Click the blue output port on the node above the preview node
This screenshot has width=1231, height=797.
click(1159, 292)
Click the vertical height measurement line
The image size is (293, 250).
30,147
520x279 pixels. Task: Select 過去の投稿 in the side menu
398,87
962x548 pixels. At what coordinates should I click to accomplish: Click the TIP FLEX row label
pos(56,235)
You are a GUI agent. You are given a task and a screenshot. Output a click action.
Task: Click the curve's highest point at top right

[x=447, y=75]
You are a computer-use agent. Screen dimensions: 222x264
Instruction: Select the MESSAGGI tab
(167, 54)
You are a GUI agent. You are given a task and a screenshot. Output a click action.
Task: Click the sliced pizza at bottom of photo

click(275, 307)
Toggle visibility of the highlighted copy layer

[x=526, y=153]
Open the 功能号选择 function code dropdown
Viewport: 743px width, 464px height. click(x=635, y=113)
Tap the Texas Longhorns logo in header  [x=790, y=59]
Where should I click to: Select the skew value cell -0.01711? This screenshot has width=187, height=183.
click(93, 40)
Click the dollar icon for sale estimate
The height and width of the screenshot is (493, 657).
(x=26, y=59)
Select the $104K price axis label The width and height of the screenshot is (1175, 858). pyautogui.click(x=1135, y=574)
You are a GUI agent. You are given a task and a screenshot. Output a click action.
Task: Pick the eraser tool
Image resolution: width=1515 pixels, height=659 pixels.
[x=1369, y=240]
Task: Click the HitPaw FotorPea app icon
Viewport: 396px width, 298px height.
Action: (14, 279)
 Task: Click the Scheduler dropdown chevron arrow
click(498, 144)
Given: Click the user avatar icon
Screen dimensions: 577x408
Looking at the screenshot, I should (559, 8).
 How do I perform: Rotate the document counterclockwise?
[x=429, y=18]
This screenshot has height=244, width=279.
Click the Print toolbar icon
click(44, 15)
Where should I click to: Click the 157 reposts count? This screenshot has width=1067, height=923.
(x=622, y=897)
##############################
* [Task statement] An exact copy of the line containing "Tap the Texas" and all lines after it, through the last line of the entries, is the required answer.

* [Solved exercise]
Tap the Texas Longhorns logo in header  [x=790, y=59]
Where should I click to: Select the skew value cell -0.01711? This screenshot has width=187, height=183.
click(93, 40)
Click the dollar icon for sale estimate
The height and width of the screenshot is (493, 657).
(x=26, y=59)
Select the $104K price axis label The width and height of the screenshot is (1175, 858). pyautogui.click(x=1135, y=574)
You are a GUI agent. You are given a task and a screenshot. Output a click action.
Task: Pick the eraser tool
Image resolution: width=1515 pixels, height=659 pixels.
[x=1369, y=240]
Task: Click the HitPaw FotorPea app icon
Viewport: 396px width, 298px height.
Action: (14, 279)
 Task: Click the Scheduler dropdown chevron arrow
click(498, 144)
Given: Click the user avatar icon
Screen dimensions: 577x408
Looking at the screenshot, I should (559, 8).
 How do I perform: Rotate the document counterclockwise?
[x=429, y=18]
This screenshot has height=244, width=279.
Click the Print toolbar icon
click(44, 15)
Where should I click to: Click the 157 reposts count? This screenshot has width=1067, height=923.
(x=622, y=897)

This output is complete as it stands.